Final Update on Our 2022 Equity in High School STEM Implementation Grantee Projects
As many of you know, for the past ten years the Beyond100K (formerly 100Kin10) network has been committed to working to end the STEM teacher shortage by mobilizing work in three catalyst areas: Teacher Work Environment, Foundational Math, and Equity in High School STEM. In 2022, in order to support partners to deepen and extend their collaborative work to address shared challenges related to the catalysts, we awarded five Implementation Grants that were focused on Equity in High School STEM. Last summer, we conducted interviews with the grantees and provided updates on their work to date here.
At the same time as we were beginning to award implementation grants, we were in the process of undertaking a massive participatory process to understand the experiences of young people who have been most excluded from STEM in order to craft the next moonshot goal. Belonging emerged as a central theme from our research, and while the focus of Beyond100K remains on addressing the STEM teacher shortage and the catalysts, centering belonging in STEM for Black, Latinx, and Native American students and teachers is of utmost importance.

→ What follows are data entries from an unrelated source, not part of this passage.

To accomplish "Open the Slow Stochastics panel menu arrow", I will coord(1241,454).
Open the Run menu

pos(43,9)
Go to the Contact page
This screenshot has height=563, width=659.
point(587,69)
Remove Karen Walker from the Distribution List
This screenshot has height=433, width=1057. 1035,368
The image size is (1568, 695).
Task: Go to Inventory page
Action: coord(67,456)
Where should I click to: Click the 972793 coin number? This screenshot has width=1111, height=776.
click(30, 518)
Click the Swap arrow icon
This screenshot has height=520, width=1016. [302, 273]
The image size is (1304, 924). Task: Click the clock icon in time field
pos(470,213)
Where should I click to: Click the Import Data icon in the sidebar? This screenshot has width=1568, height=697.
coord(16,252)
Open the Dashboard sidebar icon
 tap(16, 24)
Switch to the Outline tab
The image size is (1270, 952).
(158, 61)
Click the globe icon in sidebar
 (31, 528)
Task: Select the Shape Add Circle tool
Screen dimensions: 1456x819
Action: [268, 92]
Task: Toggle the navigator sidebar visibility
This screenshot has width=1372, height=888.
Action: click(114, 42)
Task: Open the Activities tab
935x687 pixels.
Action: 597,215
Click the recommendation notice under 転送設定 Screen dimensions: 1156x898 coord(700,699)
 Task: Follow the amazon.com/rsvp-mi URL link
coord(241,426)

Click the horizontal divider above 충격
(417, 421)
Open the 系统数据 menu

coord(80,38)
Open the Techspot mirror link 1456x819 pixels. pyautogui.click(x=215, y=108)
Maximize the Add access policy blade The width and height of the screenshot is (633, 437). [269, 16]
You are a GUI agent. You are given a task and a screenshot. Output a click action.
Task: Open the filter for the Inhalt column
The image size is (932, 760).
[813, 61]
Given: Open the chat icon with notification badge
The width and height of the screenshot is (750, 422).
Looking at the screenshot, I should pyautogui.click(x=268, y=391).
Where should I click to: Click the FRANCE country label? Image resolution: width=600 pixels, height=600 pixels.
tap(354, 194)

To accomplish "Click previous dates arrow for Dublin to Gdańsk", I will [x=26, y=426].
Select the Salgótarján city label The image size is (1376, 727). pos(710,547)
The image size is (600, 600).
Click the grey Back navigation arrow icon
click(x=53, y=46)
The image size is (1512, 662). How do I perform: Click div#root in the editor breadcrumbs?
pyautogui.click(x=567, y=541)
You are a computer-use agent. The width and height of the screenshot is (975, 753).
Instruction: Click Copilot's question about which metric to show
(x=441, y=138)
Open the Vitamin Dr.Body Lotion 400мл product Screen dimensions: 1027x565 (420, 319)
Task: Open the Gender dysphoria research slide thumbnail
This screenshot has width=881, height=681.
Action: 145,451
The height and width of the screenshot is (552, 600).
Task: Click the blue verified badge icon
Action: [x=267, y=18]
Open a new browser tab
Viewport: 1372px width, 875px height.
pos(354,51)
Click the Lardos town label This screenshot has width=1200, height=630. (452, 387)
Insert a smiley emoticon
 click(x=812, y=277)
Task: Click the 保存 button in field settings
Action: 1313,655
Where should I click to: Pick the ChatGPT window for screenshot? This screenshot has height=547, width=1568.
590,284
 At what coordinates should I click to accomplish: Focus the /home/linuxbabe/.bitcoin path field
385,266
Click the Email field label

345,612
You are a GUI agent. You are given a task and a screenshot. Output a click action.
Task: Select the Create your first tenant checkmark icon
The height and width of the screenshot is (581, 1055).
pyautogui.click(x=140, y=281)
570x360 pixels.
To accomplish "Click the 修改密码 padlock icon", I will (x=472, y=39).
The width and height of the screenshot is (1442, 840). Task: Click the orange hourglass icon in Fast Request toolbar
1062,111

As we kick off this new year, we are thrilled to share updates on these powerful grantee projects. It is exciting to note that though the implementation grant work began before we knew the important role belonging would play in our work moving forward, we have found inherent synergy between partners focused on work related to Equity in High School STEM and our new focus on fostering belonging in STEM classrooms. All of our grantees, whose projects are summarized below, address challenges that sit at the intersection of belonging and Equity in High School STEM. We are inspired by their work and are excited to share updates on how these projects have grown and flourished since our last update.
Implementation Grantee Summaries
The following projects highlight the power in utilizing Instructional Practices as a method of fostering belonging in classrooms.
Advancing Equity in STEM Education
Rebecca Vieyra and the team from PhET Interactive Simulations at University of Colorado Boulder initiated this project to (1) Build off the work of the Empowering Teachers to Close STEM Education Opportunity Gaps with a Culturally Responsive Education (CRE) Toolkit and Instructional Strategies that Promote Classroom Equity project teams by co-designing an equity framework to align professional development offerings based on their learnings (2) Identify high school teachers that will serve as PhET STEM Equity Advocates to work with the PhET team, and (3) Design, deploy, and evaluate a 45-hour “Equity in STEM: PhET Virtual Workshop” for approximately 25 high school STEM teachers that has the potential to impact thousands of students nation-wide.
Rebecca and her team have been working tirelessly to accomplish all of their project goals! They have developed an equity framework that centers relevance, representation, and accessibility; this framework will be shared publicly on their new DEIB in STEM Education website soon. They have brought on two STEM Equity Advocates, Briana H. Clarke and Norman “Storm” Robinson, who also serve on their advisory board.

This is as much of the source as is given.